ATLANTA -- A former Coca-Cola manager claims in a lawsuit that company officials conducted a massive fraud using slush funds to boost equipment sales and rigged a marketing test of Frozen Coke at Burger King restaurants.

The company says Matthew Whitley filed the lawsuit after Coke refused a demand to pay him $44.4 million to prevent it.

Whitley lost his job as finance director for supply management in March amid a reorganization that eliminated 1,000 jobs.

The company said the audit committee of the board of directors had ordered an investigation by two outside firms: the law firm of Gibson, Dunn & Crutcher and accountants Deloitte & Touche.

"Until the investigation is complete, we cannot have a basis on which to respond to these allegations," company spokesman Ben Deutsch said in a statement.

Whitman resigns as chief of EPA; goes to N.J.

WASHINGTON -- Christie Whitman resigned as Environmental Protection Agency administrator on Wednesday, weary after two and a half years of struggles with fellow Bush officials, Congress and business and environmental groups.

"Halfway through last December, I was ... saying 'Do I really want to live this lifestyle for another two and a half years?' It was pretty apparent I didn't," she told reporters.

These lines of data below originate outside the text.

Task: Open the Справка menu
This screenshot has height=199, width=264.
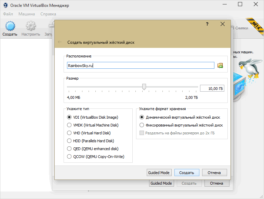Action: (48, 14)
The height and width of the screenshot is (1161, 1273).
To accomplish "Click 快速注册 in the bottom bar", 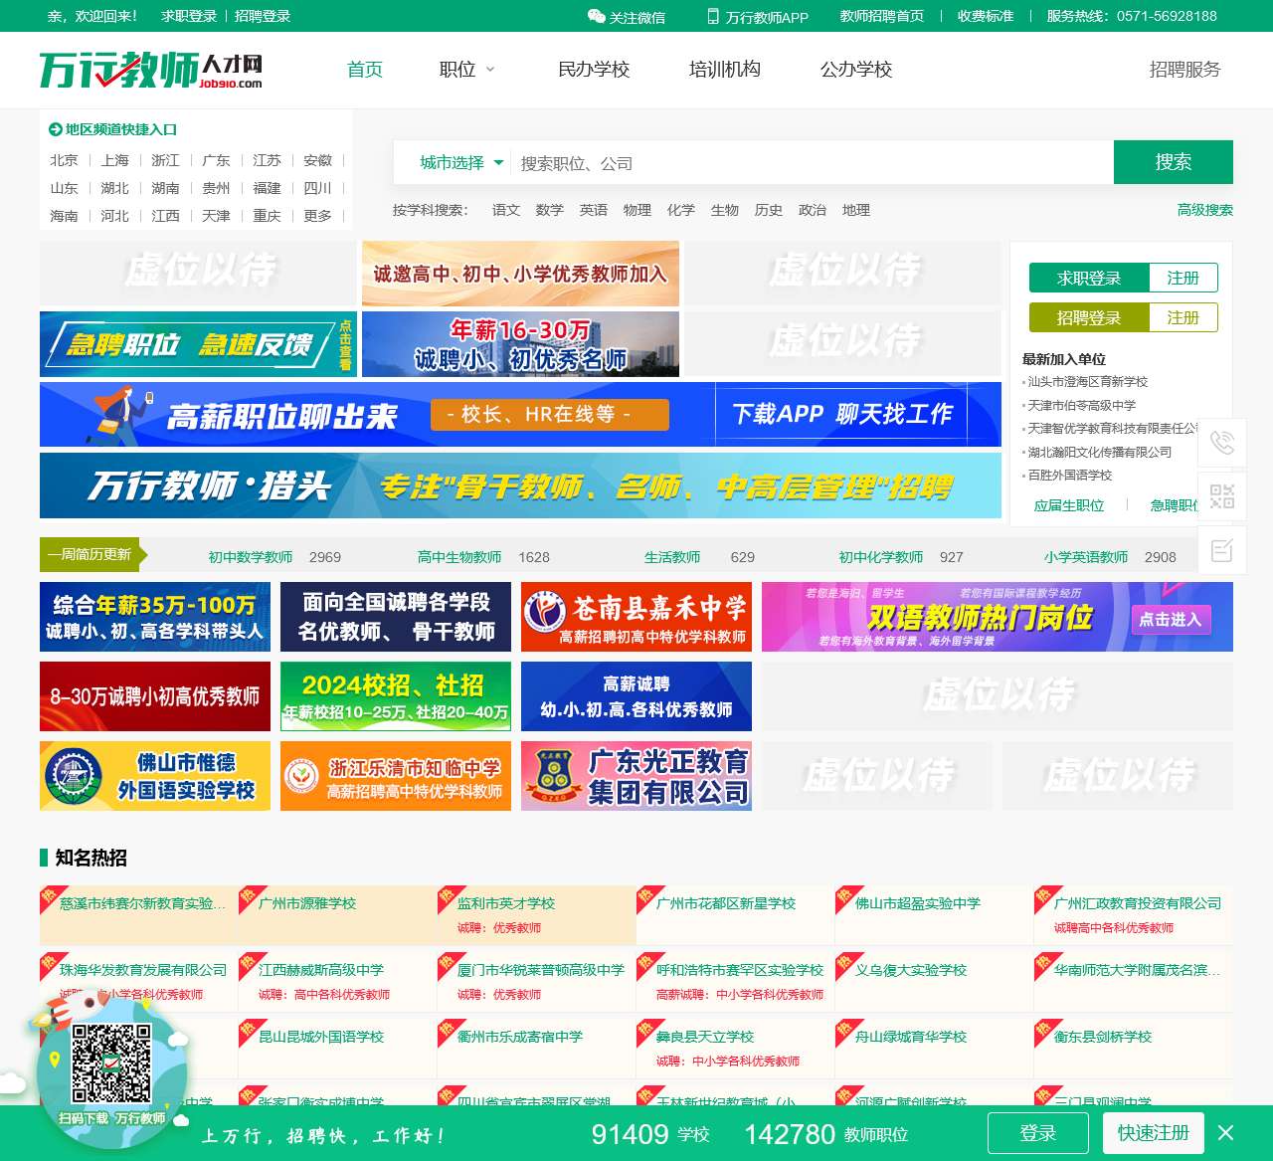I will point(1153,1133).
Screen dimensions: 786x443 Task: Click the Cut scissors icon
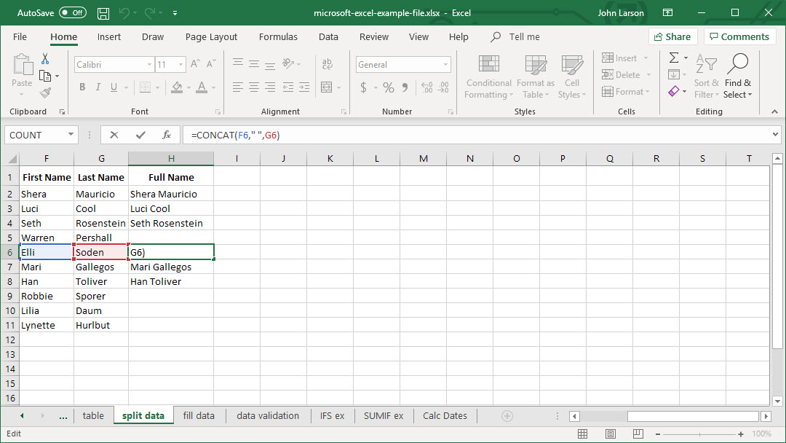click(x=45, y=59)
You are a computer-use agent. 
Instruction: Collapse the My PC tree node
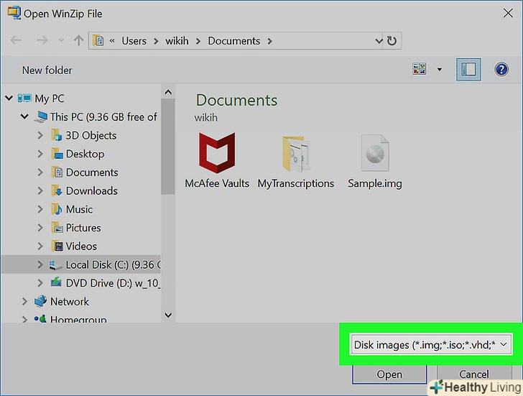point(9,98)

Whitman, who differed with the White House on issues ranging from global warming to power plant pollution, informed President Bush of her decision during a half-hour meeting in the Oval Office on Tuesday afternoon.

She told the president that she considered her tenure at the EPA rewarding professionally, but that it was time to return to her home and husband in New Jersey.

Jobless benefits get extension in House

WASHINGTON -- Under pressure from Democrats, House Republican leaders agreed Wednesday to legislation extending federal unemployment benefits under a program due to expire next week.

The measure, expected on the House floor by Friday before the holiday recess, would give jobless workers who exhaust their state benefits after May 31 -- when the current federal program ends -- an extra 13 weeks of federal benefits.

People in six states with high unemployment would get 26 weeks. Those states are Alaska, Oregon, Washington, Connecticut, Massachusetts and Pennsylvania.

Greenspan: Fed ready to do whatever needed

WASHINGTON -- With short-term interest rates near rock bottom, Federal Reserve chairman Alan Greenspan said he still has plenty of "monetary ammunition" to prevent a destabilizing drop in prices. The Fed's goal: pump up demand for cars, homes and other items and get the economy moving again.

At Greenspan's appearance Wednesday before the congressional Joint Economic Committee, he gave his first detailed comments about deflation since Fed policy-makers warned May 6 they would be on guard against the remote possibility of such a rare and dangerous episode of widespread price declines.

The Fed's main tool to influence the economy is the federal funds rate, the interest that banks charge on overnight loans. It is at a 41-year low of 1.25 percent, which limits the number of rate cuts the Fed can order to energize the economy.

Greenspan said the Fed has other ways to pump more money into the economy, such as buying longer-term Treasury securities to drive down longer-term interest rates.